I should reemphasize here that she was pregnant. If you are turned on or repulsed by the sight of a woman about to give birth to a sweet, innocent baby, you might want to take a moment to reflect on the nature of existence. I mean, if pregnant ladies make you horny, Vanity Fair isn't the publication for you. Instead, might I suggest Field & Stream or Salon.com?
The Olivia Wilde Glamour photo wasn't nearly as polarizing as the Demi Moore picture—likely because it wasn't on the cover—though I guess there was some kind of generic backlash against her posing in full makeup and hair while her child nibbled on her nipple. Most women don't look quite that good when they breast-feed, and her glorious viasge surely inspired a decent amount of jealousy and unreasonable expectation. There's usually a lot more sweat, a lot less makeup, and twice the number of sweat pants involved when breast-feeding.
But for the most part, culture pundits lined up in favor of the picture and thought that it was empowering women to feel comfortable with the natural function of their bodies. Women can and should breast-feed in public, and finally, we're starting to accept it as a culture. It's natural, it's wonderful, and it makes for a great conversation starter at the airport. I see you're breast-feeding. That's great. Where are you flying to? Provo? Lovely town.
There are still brief flashes of the old modesty, but even those are halfhearted and lazy. A character poster for Sin City: A Dame to Kill For featuring Eva Green was banned here in America for being overly suggestive. On the poster, Green wears a silk robe and what at first glance appears to be nothing else. Your eyeballs are treated to a heaping helping of side-boob, but absolutely zero nipple. When I can see side-boob anytime a clip of a Beyoncé concert is on the Today Show, I think a little bit on a movie poster isn't so bad.

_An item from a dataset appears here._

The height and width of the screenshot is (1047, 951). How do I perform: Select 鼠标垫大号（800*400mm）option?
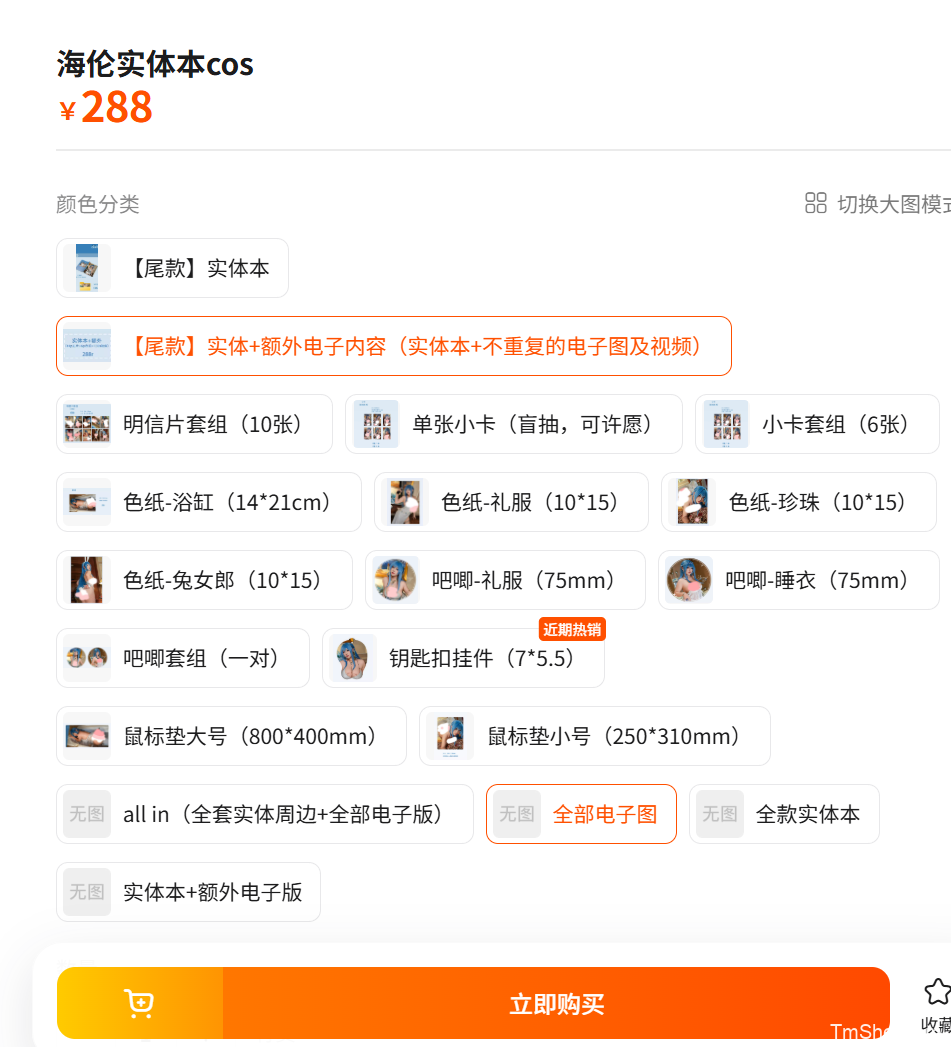(x=231, y=737)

Still, there were complaints, and the MPAA required the poster to be modified. By "modified," I mean they made the robe slightly less see-through, though still clearly see-through enough to suggest nudity. I've tried to figure out how to tell the difference between the two versions, but it's basically impossible. Despite a concerted effort to censor the poster, it still prominently displays breasts, and still gets its point across: Eva Green might get naked in this movie, so you should see it ASAP if you are into that kind of thing, which you probably are, right? Again, the lascivious among us reap the benefits of Peak Breast.
Photo via Flickr user lifrita lifi
The only reason why Eva Green's breasts are so prominent in the ad campaign for Sin City is because horny people will go see the movie to check out her "goods." It's fun to think of breasts as purely sexual objects, but they aren't, and maybe that's why they've been seen as so shocking for so long. Sure, you (yes, you) see them as round, fleshy objects to massage, rest your head on, or draw on the bathroom stall of your high school gym, but they are actually built for babies to use for nourishment, as we saw with Olivia Wilde's Glamour photo. These are not toys. They aren't the Super Soaker you got for Christmas in 1995. They aren't the industrial-size bucket of Nickelodeon's Gak your parents promised you if you got at least Bs in all your classes. They aren't even a gift certificate to Cheesecake Factory. They're breasts, giver of life!
Peak Breast is sure to continue. As hooters become more and more available in the media, and less stigmatized, maybe we'll finally stop lusting after them. But the loss of the magic of boobs might be too much for society to handle. Where will pervy dudes direct their gaze? Are we finally out of things to be gross about? Will foot fetish sites explode in popularity? Is vajazzling going to make a comeback? Will Kate Upton be forced to get a real job? Only time will tell. All I can do is enjoy Peak Breast until the proverbial bubble bursts.